At the Richmond Behavioral Health Authority (RBHA) Dr. Jim May has seen drugs come and go during his 27 years here. When he first started there was a heroin epidemic. Two years ago, he says they had about 20 people on a waiting list. Today, it’s nearly quadrupled.
Dr. Jim May: Now we have 70-80 at any given time on our waiting list to get an assessment done.
RBHA currently serves about 400 people in opioid treatment programs, most using methadone. May and CEO John Linstrom say the cost of treatment can be an obstacle, especially for more expensive drugs like Suboxone or Subutex. But they’ve been working to increase Medicaid funding for substance abuse disorders.
John Linstrom: I think we're being proactive as an agency. Both Jim and I have been involved with some of the foundational work that we hope will be leading to some very fundamental changes, in at least Medicaid funding for substance use treatment in the Commonwealth. In fact, rates that have been severely low and pathetically below costs are going to jump April 1st and to the point where I think there will be some interest and interest certainly with us to increase some of our service capacity in that area.
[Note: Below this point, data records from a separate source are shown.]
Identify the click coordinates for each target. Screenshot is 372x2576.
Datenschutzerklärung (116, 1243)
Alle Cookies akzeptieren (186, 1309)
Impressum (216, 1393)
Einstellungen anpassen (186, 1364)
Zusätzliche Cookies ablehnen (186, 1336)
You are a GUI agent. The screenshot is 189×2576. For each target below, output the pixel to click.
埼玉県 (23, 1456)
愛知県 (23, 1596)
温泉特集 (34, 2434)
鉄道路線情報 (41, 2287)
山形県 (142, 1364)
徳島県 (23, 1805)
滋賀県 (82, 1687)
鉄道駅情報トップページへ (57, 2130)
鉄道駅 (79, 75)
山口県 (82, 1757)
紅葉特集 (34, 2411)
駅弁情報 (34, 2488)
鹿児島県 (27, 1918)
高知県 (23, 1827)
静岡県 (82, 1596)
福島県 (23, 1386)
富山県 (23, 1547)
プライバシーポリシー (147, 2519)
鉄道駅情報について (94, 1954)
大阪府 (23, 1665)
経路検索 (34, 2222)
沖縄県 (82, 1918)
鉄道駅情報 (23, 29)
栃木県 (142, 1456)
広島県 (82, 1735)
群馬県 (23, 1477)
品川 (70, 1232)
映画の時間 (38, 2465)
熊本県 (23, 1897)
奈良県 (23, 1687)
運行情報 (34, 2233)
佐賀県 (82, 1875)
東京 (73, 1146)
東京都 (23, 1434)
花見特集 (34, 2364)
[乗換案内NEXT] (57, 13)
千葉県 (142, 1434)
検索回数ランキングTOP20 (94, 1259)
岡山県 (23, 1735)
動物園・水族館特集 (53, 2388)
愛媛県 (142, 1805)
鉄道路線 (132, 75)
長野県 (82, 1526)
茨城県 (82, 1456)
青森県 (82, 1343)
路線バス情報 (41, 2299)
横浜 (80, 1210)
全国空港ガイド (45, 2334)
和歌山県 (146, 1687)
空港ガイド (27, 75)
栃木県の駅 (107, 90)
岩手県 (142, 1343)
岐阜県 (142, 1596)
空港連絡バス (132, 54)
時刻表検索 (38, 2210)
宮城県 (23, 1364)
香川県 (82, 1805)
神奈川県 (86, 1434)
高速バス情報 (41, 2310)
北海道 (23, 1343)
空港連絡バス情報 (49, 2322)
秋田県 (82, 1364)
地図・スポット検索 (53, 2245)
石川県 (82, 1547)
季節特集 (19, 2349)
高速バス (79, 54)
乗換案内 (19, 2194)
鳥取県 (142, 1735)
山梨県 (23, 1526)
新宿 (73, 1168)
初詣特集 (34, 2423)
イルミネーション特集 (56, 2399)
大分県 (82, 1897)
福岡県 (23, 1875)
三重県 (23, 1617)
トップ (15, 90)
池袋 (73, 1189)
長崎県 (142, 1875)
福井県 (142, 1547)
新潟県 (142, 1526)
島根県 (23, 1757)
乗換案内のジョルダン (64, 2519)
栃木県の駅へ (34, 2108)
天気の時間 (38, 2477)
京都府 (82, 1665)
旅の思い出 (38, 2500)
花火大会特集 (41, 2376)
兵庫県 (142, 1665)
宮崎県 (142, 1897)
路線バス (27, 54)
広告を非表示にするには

Even with unlimited funds, health leaders including Mellie Randall point out that there’s a lack of specialists trained in addiction.
Randall: And even in the private sector we just don't how much network, we don't have very many places where you could go and for instance get detoxified or be put on the right kind of care. We don't have enough doctors who are trained to provide the right kind of treatment for addiction especially opioid addiction and we need to have more counselors trained.
Randall says her agency is working closely with the Department of Medical Assistance Services, the Department of Health Professions, and other organizations to find ways to get more counselors, social workers and physicians interested in this field. Lindstrom and May are hopeful they’ll be able to increase the quality of treatment programs and staff a 24/7 detox facility when they take over the operations of Rubicon facility this Fall. All three say it will take a significant commitment by many sectors in Virginia to fully address the opioid epidemic. Catherine Komp, WCVE News.